### WORK TASK
Down to the last line, print the entries below exactly, and keep every picture out of the copy.
=== GIVEN RECORDS ===
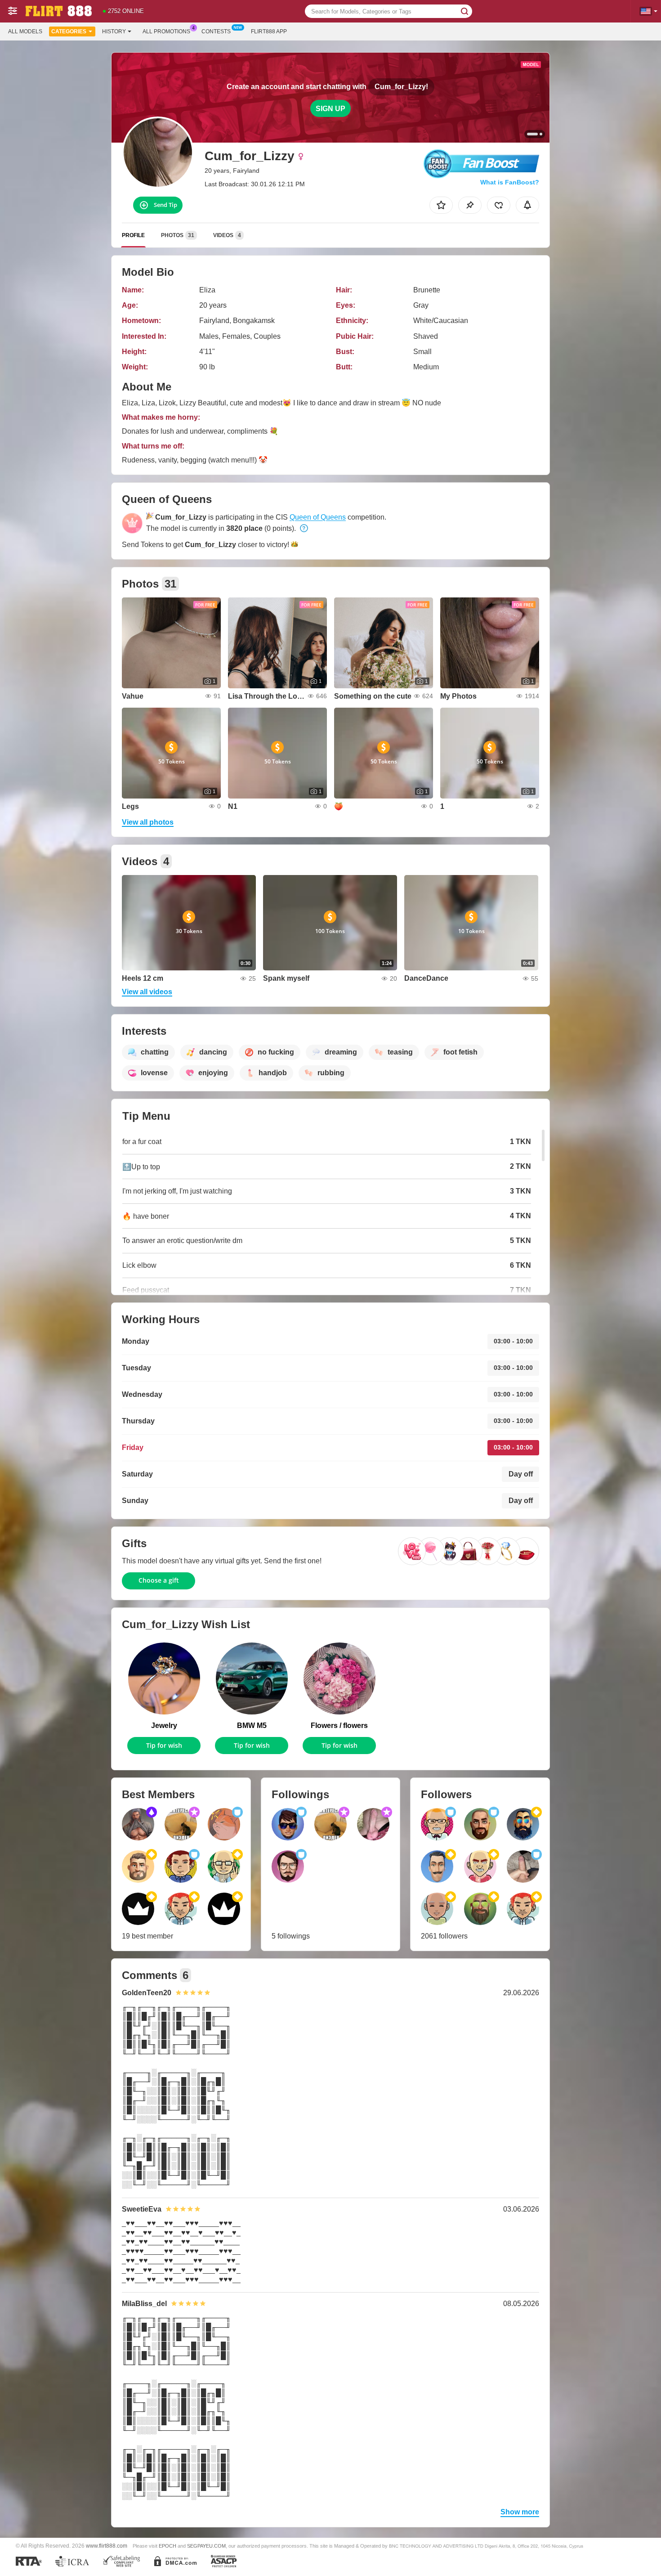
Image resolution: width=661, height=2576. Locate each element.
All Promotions (166, 31)
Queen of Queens (318, 517)
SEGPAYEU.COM (206, 2546)
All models (25, 31)
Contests (216, 31)
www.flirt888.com (106, 2546)
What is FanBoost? (509, 182)
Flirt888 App (269, 31)
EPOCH (167, 2546)
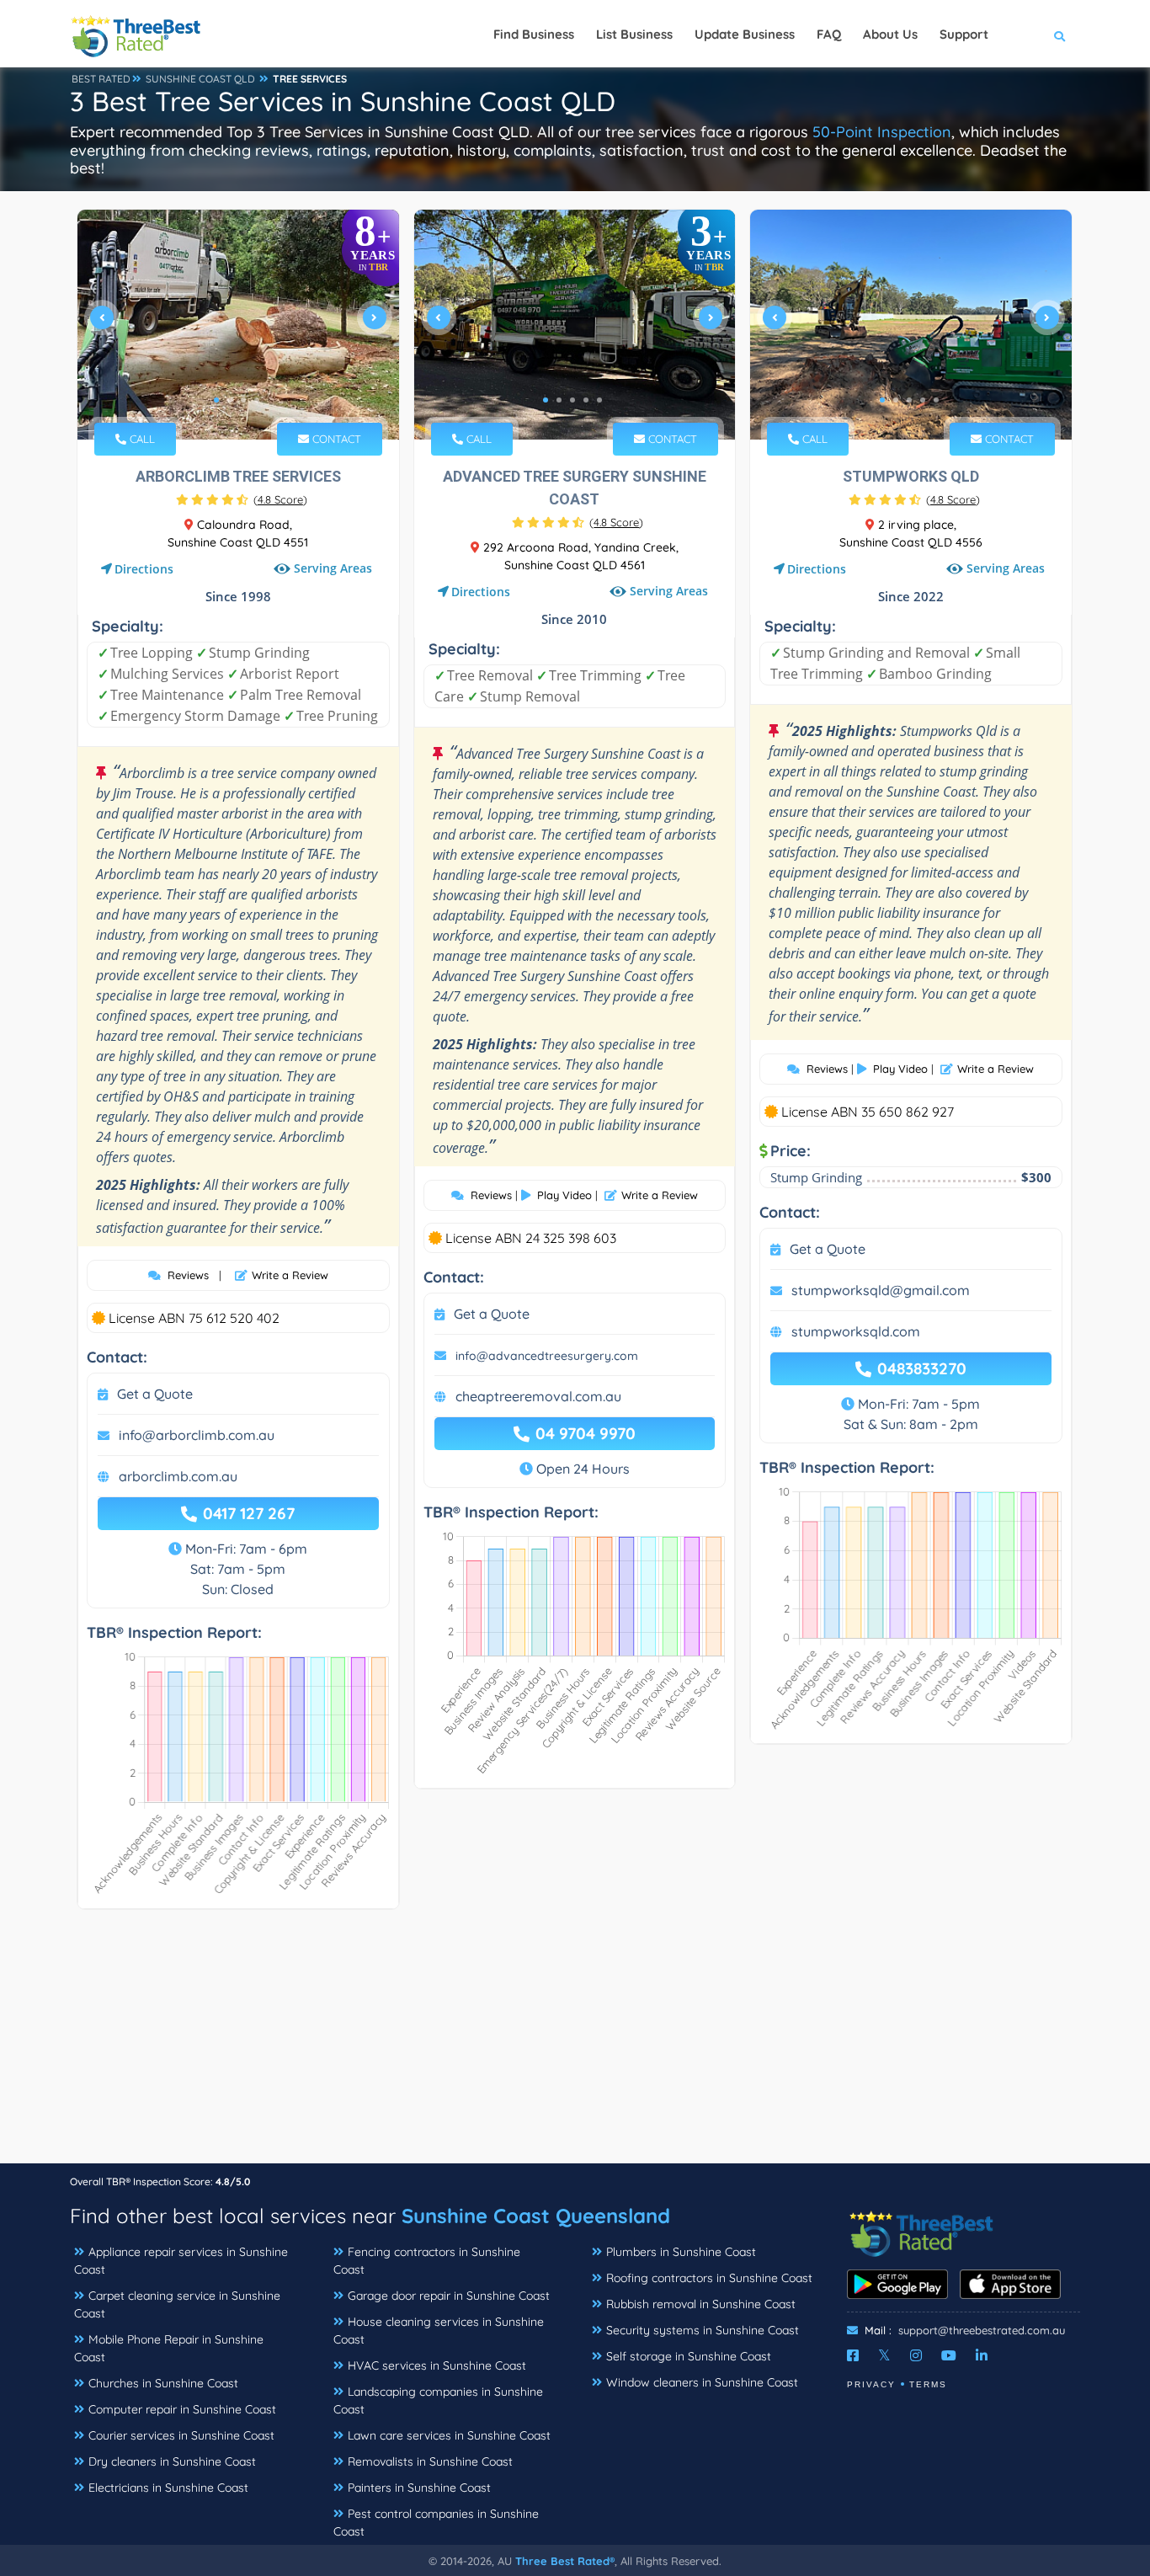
===
### RESULT
Image resolution: width=661, height=2576. Locate each element.
All Promotions (166, 31)
Queen of Queens (318, 517)
SEGPAYEU.COM (206, 2546)
All models (25, 31)
Contests (216, 31)
www.flirt888.com (106, 2546)
What is FanBoost? (509, 182)
Flirt888 App (269, 31)
EPOCH (167, 2546)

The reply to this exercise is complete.